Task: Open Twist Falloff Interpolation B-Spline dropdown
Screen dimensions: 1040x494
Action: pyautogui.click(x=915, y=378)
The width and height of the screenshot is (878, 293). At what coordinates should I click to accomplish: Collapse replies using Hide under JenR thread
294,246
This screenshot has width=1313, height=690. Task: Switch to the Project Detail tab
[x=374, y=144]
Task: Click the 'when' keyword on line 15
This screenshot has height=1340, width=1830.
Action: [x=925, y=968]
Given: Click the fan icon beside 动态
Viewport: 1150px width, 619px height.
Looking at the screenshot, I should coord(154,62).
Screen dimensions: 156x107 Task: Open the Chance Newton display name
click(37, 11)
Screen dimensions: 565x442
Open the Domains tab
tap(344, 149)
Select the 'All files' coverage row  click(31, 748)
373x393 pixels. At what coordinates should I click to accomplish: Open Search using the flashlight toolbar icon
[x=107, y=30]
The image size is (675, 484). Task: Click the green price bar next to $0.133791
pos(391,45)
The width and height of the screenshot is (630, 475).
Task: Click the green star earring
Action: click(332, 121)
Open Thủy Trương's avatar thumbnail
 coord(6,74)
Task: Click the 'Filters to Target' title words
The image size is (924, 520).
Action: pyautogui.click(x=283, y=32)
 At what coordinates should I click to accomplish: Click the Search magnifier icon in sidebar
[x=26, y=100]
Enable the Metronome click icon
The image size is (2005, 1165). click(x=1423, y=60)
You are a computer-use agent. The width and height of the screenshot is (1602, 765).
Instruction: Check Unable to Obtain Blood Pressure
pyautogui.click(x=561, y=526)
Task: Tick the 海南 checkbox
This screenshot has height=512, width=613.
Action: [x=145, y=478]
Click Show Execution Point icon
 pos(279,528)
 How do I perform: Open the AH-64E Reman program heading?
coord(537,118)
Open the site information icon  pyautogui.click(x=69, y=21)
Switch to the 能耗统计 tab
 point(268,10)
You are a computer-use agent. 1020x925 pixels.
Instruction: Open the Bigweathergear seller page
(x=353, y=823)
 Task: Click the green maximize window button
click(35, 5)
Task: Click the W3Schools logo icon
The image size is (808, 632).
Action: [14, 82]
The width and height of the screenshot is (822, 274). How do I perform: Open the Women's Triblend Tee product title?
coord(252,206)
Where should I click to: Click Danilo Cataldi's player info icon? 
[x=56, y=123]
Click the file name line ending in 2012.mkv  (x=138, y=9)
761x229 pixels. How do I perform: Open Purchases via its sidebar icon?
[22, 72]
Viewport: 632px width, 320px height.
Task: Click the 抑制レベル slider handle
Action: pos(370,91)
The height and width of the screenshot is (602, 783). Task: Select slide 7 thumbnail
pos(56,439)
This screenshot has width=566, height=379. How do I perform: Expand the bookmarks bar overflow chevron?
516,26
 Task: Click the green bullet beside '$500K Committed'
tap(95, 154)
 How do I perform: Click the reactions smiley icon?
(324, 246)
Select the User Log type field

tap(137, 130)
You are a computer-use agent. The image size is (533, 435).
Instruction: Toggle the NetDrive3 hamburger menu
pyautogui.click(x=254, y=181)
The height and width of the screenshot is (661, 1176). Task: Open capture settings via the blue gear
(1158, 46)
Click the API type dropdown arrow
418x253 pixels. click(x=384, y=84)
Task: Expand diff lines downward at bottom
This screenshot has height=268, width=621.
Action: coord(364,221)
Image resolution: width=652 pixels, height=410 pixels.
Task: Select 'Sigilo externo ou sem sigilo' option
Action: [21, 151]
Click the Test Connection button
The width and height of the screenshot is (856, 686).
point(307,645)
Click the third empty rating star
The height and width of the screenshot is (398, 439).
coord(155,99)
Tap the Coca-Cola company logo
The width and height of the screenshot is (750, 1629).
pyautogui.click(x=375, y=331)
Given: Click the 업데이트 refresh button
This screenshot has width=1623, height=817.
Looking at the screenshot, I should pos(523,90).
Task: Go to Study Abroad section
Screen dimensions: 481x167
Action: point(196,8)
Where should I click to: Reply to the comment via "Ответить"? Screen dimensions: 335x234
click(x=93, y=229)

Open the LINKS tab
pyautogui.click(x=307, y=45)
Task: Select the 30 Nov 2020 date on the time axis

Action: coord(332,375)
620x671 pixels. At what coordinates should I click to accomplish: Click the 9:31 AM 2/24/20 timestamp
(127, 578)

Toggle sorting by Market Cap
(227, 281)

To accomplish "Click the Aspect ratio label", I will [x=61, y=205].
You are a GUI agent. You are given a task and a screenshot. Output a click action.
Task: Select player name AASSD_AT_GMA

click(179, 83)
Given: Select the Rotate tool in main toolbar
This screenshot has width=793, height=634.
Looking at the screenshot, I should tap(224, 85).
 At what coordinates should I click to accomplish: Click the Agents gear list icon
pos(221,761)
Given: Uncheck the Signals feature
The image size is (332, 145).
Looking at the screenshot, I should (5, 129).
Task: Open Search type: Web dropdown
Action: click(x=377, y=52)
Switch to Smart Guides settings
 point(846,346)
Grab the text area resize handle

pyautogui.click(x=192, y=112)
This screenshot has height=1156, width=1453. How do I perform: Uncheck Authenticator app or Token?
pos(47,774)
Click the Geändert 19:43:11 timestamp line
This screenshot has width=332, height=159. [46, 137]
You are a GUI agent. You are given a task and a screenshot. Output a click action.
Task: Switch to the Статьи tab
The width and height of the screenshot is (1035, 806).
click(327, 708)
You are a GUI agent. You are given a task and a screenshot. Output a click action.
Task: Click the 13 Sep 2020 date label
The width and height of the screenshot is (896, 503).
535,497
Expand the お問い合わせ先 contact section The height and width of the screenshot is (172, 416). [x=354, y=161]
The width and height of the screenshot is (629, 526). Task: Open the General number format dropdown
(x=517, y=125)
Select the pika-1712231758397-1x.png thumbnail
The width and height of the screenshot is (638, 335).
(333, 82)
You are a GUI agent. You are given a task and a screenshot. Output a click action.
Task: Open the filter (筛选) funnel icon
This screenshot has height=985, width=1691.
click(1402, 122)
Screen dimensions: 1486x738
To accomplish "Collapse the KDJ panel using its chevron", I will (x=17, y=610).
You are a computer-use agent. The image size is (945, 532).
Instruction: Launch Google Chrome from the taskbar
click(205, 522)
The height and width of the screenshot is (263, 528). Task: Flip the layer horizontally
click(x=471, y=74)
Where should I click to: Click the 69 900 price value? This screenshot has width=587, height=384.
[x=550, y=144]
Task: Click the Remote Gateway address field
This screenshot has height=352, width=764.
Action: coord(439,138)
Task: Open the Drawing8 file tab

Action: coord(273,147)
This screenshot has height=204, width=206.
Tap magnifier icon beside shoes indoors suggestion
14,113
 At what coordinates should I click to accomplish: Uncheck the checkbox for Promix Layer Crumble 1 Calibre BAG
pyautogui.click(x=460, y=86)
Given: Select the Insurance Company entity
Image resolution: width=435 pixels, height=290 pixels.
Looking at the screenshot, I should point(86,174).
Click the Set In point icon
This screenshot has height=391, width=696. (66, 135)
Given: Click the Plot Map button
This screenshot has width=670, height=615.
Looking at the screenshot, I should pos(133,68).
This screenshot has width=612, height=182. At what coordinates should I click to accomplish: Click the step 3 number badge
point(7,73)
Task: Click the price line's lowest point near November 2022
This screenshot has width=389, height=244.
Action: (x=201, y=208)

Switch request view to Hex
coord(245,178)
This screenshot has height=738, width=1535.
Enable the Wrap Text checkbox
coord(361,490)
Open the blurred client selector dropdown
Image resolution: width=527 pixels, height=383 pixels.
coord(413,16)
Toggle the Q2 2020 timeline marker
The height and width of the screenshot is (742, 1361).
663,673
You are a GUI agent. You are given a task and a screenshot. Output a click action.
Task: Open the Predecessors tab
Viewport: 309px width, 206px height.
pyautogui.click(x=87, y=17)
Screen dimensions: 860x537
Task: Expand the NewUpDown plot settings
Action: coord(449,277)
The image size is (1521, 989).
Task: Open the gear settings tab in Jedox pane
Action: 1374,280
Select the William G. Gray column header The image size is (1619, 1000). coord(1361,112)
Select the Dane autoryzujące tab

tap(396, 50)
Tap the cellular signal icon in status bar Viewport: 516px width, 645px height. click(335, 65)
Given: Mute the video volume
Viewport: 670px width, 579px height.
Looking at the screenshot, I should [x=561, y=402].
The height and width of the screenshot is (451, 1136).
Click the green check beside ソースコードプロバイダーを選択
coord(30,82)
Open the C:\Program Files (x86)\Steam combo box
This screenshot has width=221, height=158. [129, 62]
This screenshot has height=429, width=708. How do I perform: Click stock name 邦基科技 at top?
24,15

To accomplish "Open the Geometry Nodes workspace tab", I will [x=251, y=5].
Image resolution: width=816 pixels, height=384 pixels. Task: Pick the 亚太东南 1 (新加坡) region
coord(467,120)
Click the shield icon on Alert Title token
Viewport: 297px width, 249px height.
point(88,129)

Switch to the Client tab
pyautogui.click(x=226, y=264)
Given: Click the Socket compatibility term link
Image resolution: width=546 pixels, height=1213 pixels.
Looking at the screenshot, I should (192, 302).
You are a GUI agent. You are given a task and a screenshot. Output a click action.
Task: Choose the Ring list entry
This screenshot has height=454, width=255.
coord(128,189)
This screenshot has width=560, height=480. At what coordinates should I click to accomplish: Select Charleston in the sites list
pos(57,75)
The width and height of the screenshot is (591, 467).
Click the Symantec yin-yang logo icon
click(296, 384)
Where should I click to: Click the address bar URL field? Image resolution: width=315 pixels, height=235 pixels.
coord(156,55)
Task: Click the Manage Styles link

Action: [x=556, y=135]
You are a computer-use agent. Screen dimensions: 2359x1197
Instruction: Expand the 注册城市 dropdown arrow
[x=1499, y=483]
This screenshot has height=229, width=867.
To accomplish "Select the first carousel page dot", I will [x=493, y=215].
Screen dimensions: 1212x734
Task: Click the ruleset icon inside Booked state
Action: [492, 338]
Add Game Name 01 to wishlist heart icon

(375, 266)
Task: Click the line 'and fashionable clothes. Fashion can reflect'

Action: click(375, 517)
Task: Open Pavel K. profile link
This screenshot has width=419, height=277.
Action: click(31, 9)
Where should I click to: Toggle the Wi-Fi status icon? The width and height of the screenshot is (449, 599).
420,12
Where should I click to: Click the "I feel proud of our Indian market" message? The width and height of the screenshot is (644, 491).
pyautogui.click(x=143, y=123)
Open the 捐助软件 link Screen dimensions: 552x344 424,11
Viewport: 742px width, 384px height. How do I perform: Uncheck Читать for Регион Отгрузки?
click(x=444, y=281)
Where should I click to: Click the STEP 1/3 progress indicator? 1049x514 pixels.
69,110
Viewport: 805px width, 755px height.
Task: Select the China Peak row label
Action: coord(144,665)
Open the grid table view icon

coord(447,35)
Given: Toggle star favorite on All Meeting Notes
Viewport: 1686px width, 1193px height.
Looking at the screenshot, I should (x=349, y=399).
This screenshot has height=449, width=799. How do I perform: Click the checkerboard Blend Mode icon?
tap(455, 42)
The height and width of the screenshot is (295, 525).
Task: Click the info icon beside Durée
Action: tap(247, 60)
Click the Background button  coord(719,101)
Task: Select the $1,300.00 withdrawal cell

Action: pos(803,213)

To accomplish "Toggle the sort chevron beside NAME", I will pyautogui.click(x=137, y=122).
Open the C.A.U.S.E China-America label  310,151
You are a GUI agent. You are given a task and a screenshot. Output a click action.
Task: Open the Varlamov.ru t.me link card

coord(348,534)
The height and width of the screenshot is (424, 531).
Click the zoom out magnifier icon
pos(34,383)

########################################

WORK TO COMPLETE.
Convert everything from the line containing "Click the shield icon on Alert Title token" down to the line containing "[x=1499, y=483]" into a two-column CSV with the headers record_text and answer. Use one row per record and put each field in quotes, with line breaks replaced by spaces.

OUTPUT.
record_text,answer
"Click the shield icon on Alert Title token Viewport: 297px width, 249px height.","point(88,129)"
"Switch to the Client tab","pyautogui.click(x=226, y=264)"
"Given: Click the Socket compatibility term link Image resolution: width=546 pixels, height=1213 pixels.","Looking at the screenshot, I should (192, 302)."
"You are a GUI agent. You are given a task and a screenshot. Output a click action. Task: Choose the Ring list entry This screenshot has height=454, width=255.","coord(128,189)"
"This screenshot has width=560, height=480. At what coordinates should I click to accomplish: Select Charleston in the sites list","pos(57,75)"
"The width and height of the screenshot is (591, 467). Click the Symantec yin-yang logo icon","click(296, 384)"
"Where should I click to: Click the address bar URL field? Image resolution: width=315 pixels, height=235 pixels.","coord(156,55)"
"Task: Click the Manage Styles link","Action: [x=556, y=135]"
"You are a computer-use agent. Screen dimensions: 2359x1197 Instruction: Expand the 注册城市 dropdown arrow","[x=1499, y=483]"